**Task details**
Convert the part of the material that opens with the line containing "coordinates (70, 209)." and runs through the end of the material into a JSON list of strings, one string per line, omitting blank lines.

(Collection entries)
········

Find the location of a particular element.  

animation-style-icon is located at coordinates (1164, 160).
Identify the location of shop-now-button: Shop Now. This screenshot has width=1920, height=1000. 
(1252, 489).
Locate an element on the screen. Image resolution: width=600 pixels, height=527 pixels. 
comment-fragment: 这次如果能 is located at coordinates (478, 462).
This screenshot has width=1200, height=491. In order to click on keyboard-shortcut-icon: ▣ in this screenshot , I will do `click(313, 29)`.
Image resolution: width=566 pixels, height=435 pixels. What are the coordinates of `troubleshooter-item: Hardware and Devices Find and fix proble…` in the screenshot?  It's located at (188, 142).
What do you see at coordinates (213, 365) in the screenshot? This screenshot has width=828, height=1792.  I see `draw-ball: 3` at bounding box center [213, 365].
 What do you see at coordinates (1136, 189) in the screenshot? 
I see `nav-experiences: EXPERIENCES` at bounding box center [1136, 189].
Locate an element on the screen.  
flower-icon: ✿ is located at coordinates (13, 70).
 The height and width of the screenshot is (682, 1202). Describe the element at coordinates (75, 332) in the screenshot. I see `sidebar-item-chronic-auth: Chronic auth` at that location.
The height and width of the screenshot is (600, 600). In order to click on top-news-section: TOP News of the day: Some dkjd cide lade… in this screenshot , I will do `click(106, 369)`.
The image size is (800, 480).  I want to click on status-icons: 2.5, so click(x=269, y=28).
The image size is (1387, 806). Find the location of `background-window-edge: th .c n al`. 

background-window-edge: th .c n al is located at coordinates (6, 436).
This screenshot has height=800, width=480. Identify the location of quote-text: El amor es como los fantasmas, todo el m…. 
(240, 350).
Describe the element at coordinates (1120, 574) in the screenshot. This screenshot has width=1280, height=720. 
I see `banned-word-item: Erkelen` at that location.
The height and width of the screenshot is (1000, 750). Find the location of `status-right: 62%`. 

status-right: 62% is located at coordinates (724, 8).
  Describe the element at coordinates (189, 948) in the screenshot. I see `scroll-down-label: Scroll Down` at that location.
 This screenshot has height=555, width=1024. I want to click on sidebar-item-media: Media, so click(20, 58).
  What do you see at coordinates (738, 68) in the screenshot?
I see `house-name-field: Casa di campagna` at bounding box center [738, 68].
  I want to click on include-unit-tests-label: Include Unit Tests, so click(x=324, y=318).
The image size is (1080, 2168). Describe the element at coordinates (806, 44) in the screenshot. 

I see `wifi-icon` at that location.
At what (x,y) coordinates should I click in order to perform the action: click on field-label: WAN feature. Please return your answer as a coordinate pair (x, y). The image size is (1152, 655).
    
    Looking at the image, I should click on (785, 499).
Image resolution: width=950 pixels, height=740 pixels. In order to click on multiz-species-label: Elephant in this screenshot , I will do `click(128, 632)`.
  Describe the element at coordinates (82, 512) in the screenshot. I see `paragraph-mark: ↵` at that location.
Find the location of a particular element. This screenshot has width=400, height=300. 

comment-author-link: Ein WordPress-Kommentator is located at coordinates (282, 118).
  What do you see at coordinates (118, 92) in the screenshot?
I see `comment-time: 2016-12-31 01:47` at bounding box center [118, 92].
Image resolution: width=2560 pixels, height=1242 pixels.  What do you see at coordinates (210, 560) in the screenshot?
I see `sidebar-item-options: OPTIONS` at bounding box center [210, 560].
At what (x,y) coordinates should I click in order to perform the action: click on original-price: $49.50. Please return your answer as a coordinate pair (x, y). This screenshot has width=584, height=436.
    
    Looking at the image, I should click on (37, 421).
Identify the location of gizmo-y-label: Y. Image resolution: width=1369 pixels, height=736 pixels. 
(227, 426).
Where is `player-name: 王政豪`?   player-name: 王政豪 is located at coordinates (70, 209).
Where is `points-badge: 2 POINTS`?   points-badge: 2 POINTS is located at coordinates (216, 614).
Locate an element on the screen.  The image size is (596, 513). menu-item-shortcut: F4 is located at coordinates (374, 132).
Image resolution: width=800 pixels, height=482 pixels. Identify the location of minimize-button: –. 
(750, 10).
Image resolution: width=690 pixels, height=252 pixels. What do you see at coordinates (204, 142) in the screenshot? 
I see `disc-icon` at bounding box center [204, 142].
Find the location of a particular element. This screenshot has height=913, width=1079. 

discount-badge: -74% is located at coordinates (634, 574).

········

**Exercise result**
[
  "Where is `player-name: 王政豪`?   player-name: 王政豪 is located at coordinates (70, 209).",
  "Where is `points-badge: 2 POINTS`?   points-badge: 2 POINTS is located at coordinates (216, 614).",
  "Locate an element on the screen.  The image size is (596, 513). menu-item-shortcut: F4 is located at coordinates (374, 132).",
  "Image resolution: width=800 pixels, height=482 pixels. Identify the location of minimize-button: –. ",
  "(750, 10).",
  "Image resolution: width=690 pixels, height=252 pixels. What do you see at coordinates (204, 142) in the screenshot? ",
  "I see `disc-icon` at bounding box center [204, 142].",
  "Find the location of a particular element. This screenshot has height=913, width=1079. ",
  "discount-badge: -74% is located at coordinates (634, 574)."
]